* **What you are asked to do**
Quote the listing below word for word, leaving out the pictures.

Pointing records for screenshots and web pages
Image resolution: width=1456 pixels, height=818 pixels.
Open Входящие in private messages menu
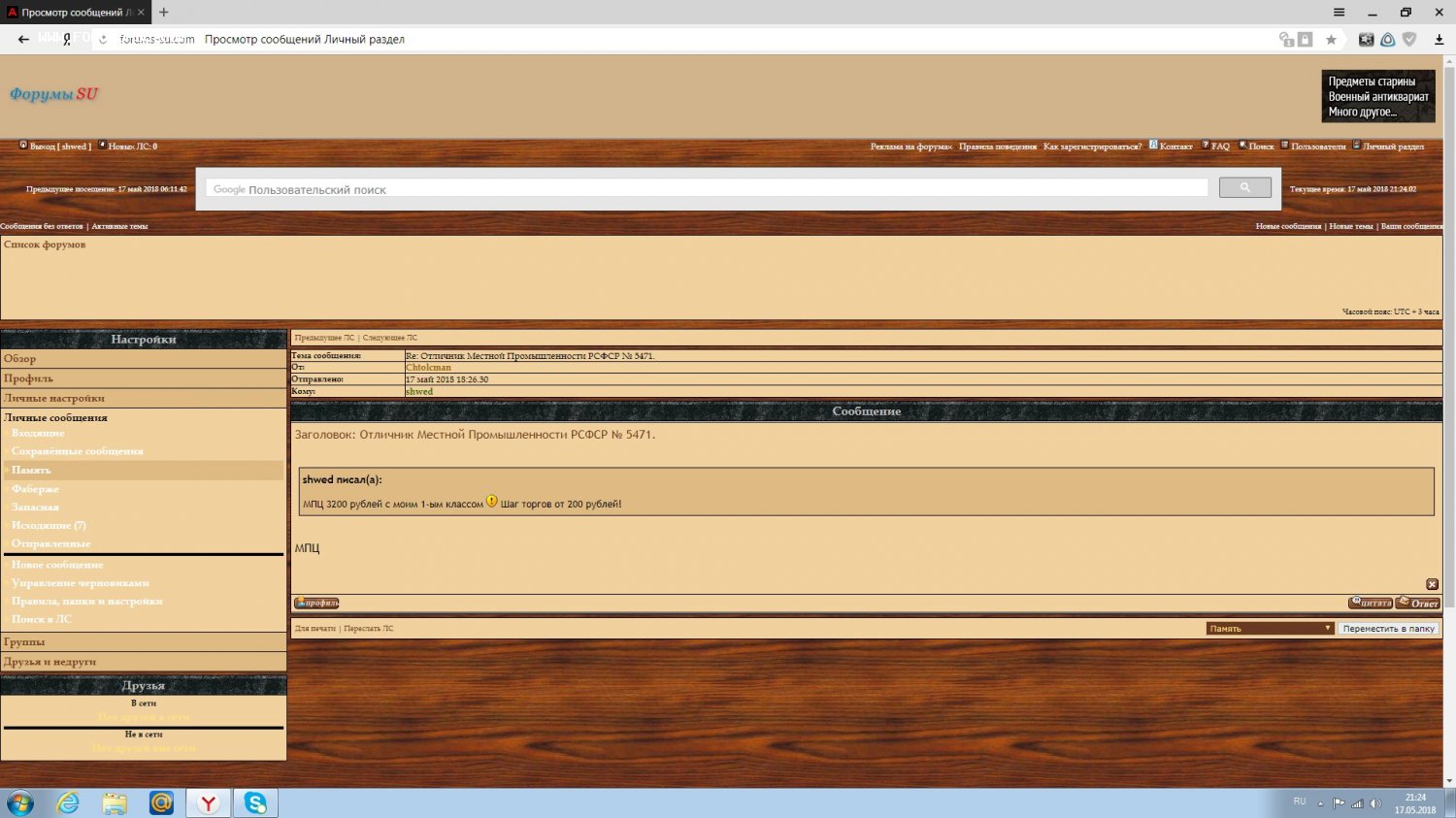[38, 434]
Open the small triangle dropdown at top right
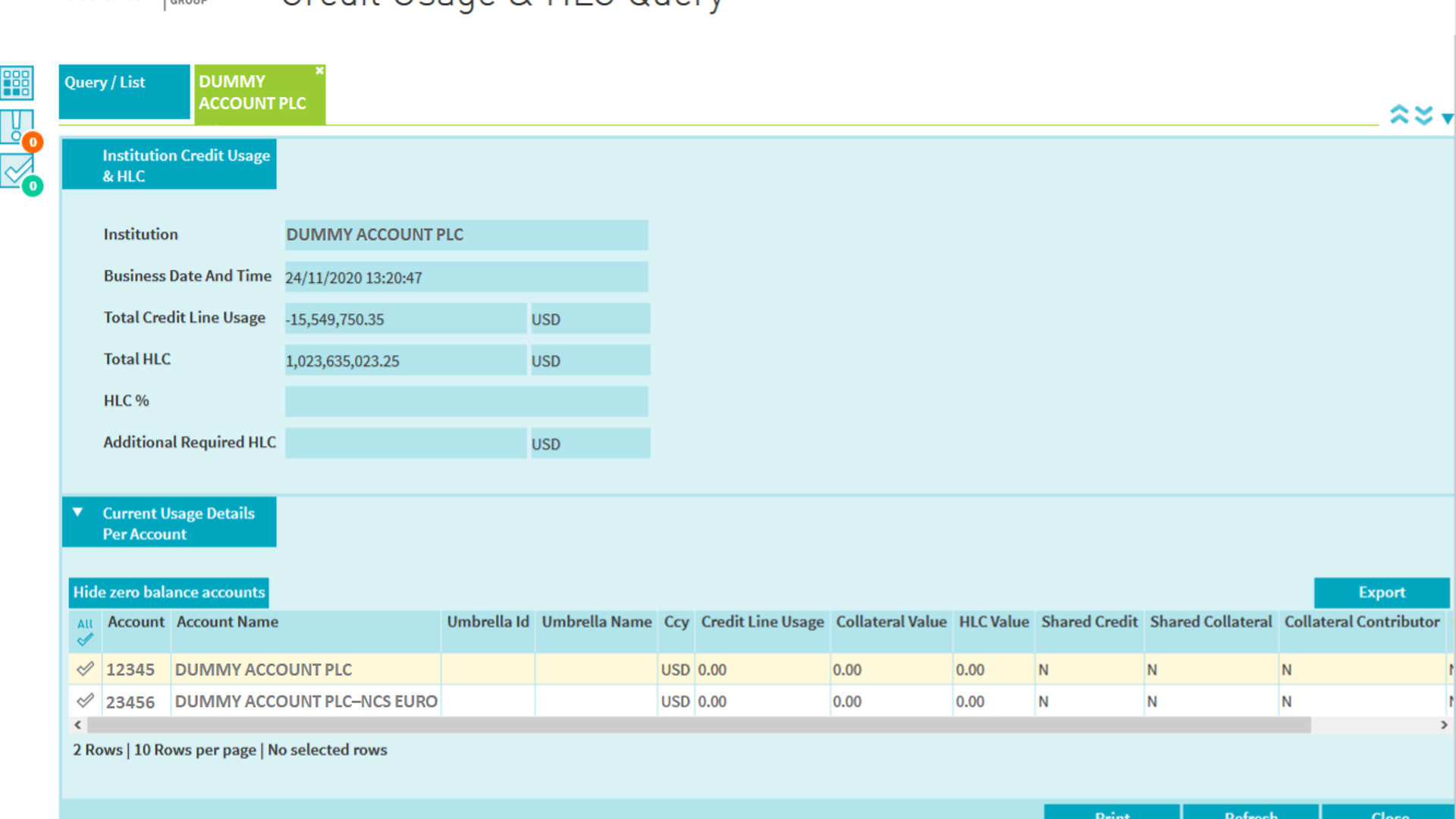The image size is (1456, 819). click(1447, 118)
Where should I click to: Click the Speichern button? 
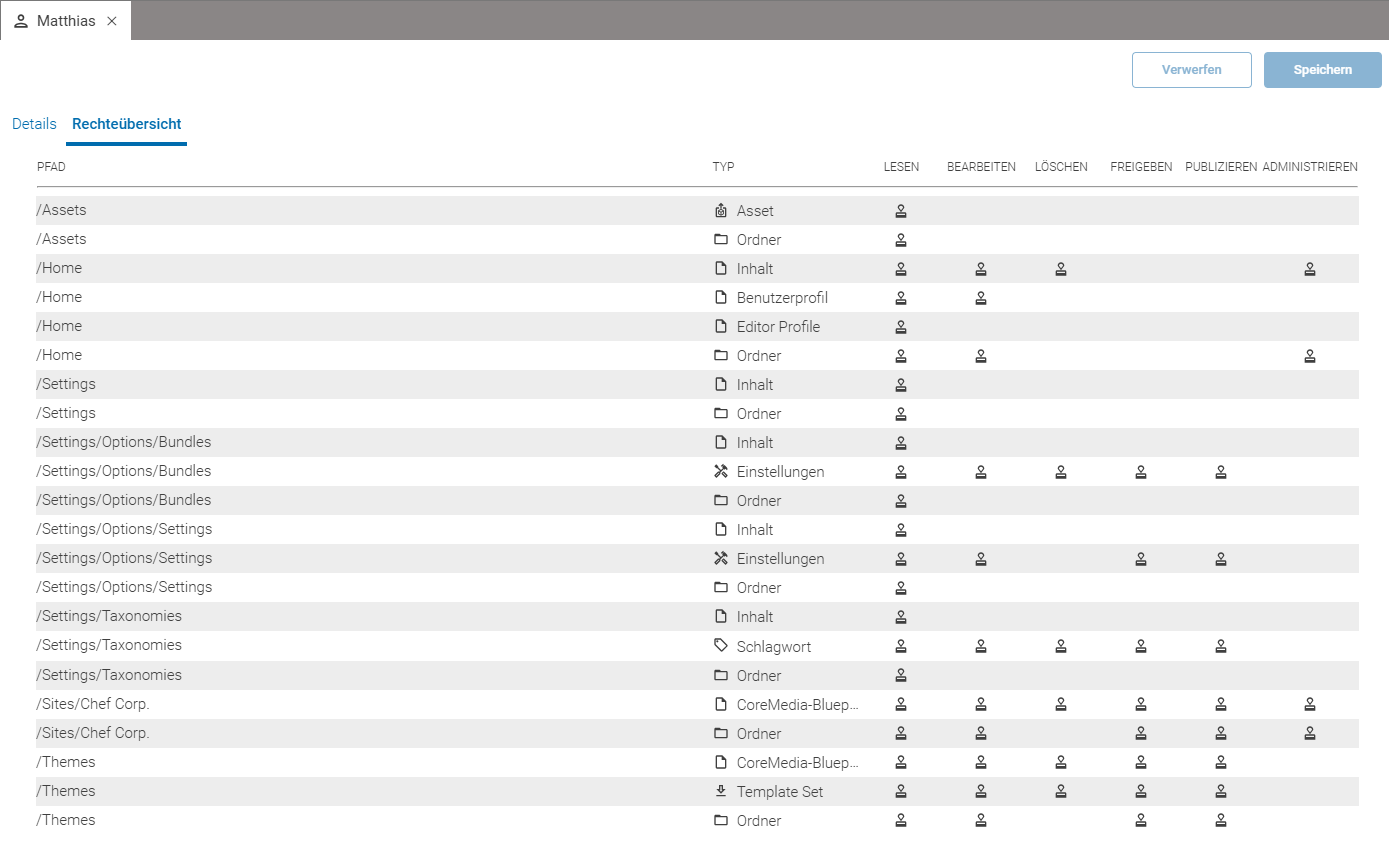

* **Answer to the task**
Image resolution: width=1456 pixels, height=818 pixels.
Open Входящие in private messages menu
[38, 434]
Open the small triangle dropdown at top right
The image size is (1456, 819). click(1447, 118)
Where should I click to: Click the Speichern button? 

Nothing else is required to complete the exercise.